Friday 10 March 2023

Bergson and the Aggregate of Images

 

Everything becomes clearer, on the other hand, (pg 64) if we start from representation itself, that is to say from the totality of perceived images. My perception, in its pure state, isolated from memory, does not go on from my body to other bodies; it is, to begin with, in the aggregate of bodies, then gradually limits itself and adopts my body as a centre. And it is led to do so precisely by experience of the double faculty, which this body possesses, of performing actions and feeling affections; in a word, by experience of the sensori-motor power of a certain image, privileged among other images. For, on the one hand, this image always occupies the centre of representation, so that the other images range themselves round it in the very order in which they might be subject to its action; on the other hand, I know it from within, by sensations which I term affective, instead of knowing only, as in the case of the other images, its outer skin. There is then, in the aggregate of images, a privileged image, perceived in its depths and no longer only on the surface - the seat of affection and, at the same time, the source of action: it is this particular image which I adopt as the centre of my universe and as the physical basis of my personality.”

(Matter and Memory)


 Ariel archeology can discern features which are not apparent when on the ground but can be picked up ghosting through the land when the angle of the sun is low.  Reading Bergson flying in my Ariel Advaita machine non-dual features can be discerned.  At the same time the pull towards the dualistic interpretation are obviated. 
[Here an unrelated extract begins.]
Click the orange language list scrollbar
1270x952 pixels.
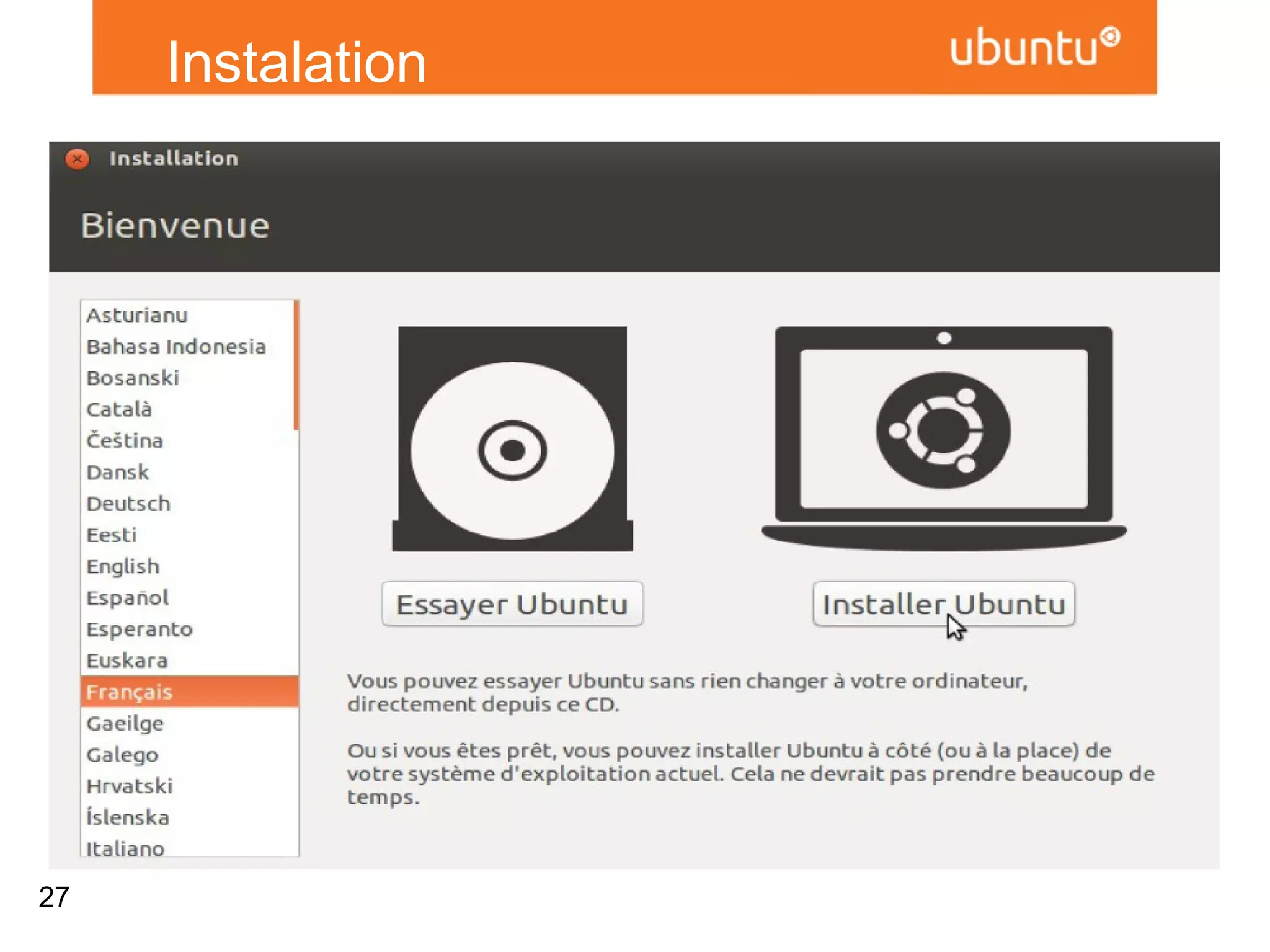click(296, 366)
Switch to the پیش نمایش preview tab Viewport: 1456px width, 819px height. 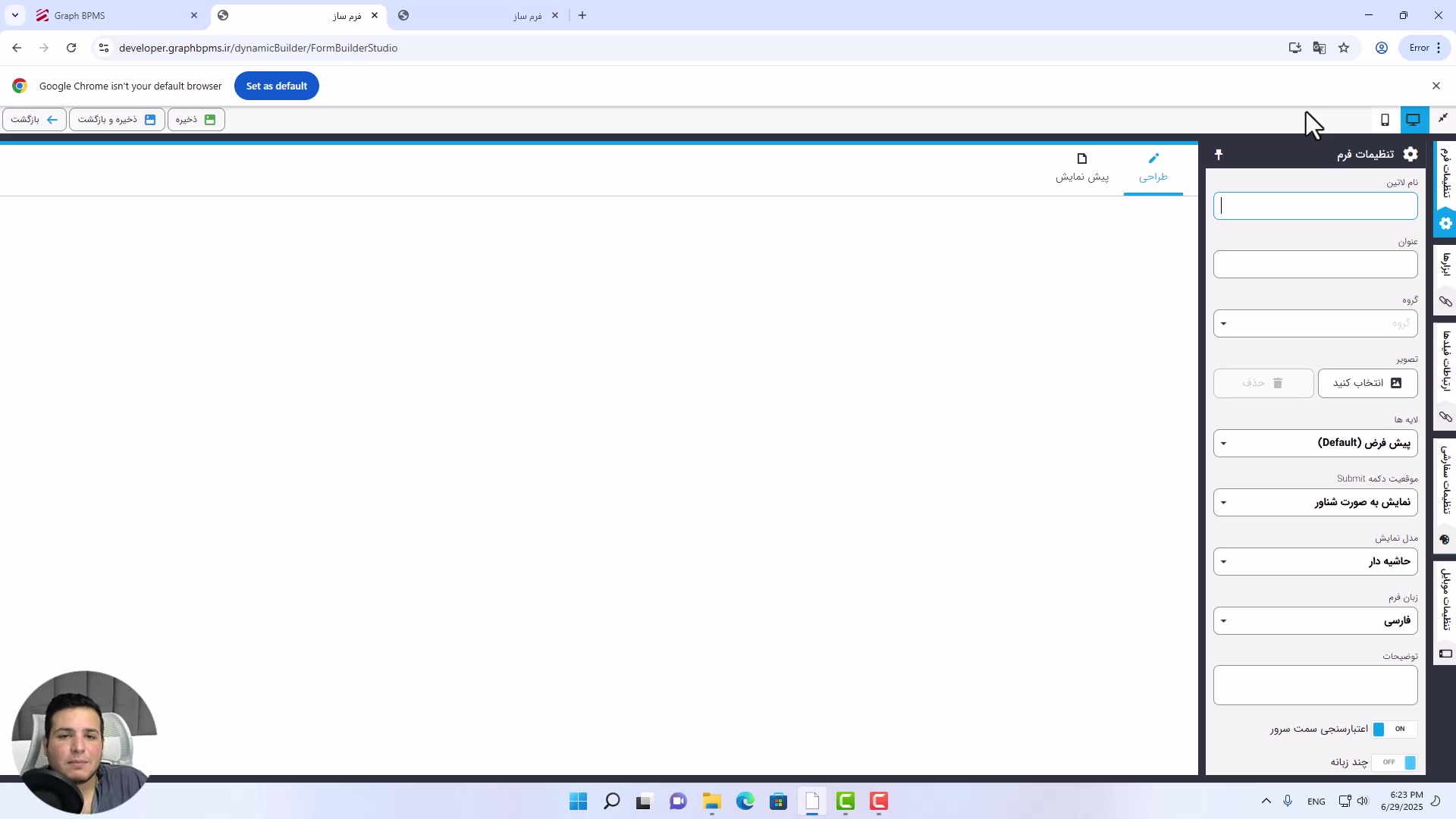[1082, 168]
John Mullarkey, whose book on Bergson (Bergson and Philosophy) I have been dipping into, in his remarks on the passage above holds that there is quite clearly a deviation from monism.


Yet this return to a monistic purity is shown to fail almost immediately, for within this world of indiscriminate images there is said to be always one that can be immediately distinguished from the others: the image of my body.  An immediately given dualism is reinscribed within the realm of images, in that the body alone is known in two distinct manners: through the perception of its objective form  as just one body amongst others and through the 

affective experience of being incarnated within and possessing this body; the perspectival feeling that ‘it is my body’.


Is that a ‘gotcha’? Probably not if we consider that Bergson would hardly have fallen so easily into a retorsion. Scrolling back from the projection into the body as a center we come to what I have been calling the plenum viz.the aggregate of images. Here from my advaitic  perspective  I can discern an analogue of  the mechanism of superimposition is at work. 


The Bhagavad Gita  13:14 expresses it thus:

Shining through the functions of all the organs, (yet) devoid of all the organs; unattached, and verily the supporter of all; without quality, and the perceiver of qualities.


The aggregate of images is the device that Bergson uses to surpass the demands of both Idealism and Realism or internal and external views of knowledge. The primal state is one of self-luminous monism or an enclosed world of being which has not yet bifurcated. 


Everything becomes clearer, on the other hand, (pg 64) if we start from representation itself, that is to say from the totality of perceived images. My perception, in its pure state, isolated from memory, does not go on from my body to other bodies; it is, to begin with, in the aggregate of bodies, then gradually limits itself and adopts my body as a centre.


Note that he uses the term ‘aggregate of bodies’ as an alternative to ‘aggregate of images’ because body and image denote the same experience which is between a representation and a material object in his ontology. Presumably he wishes to point to the monistic cluster in which there is as yet no separation.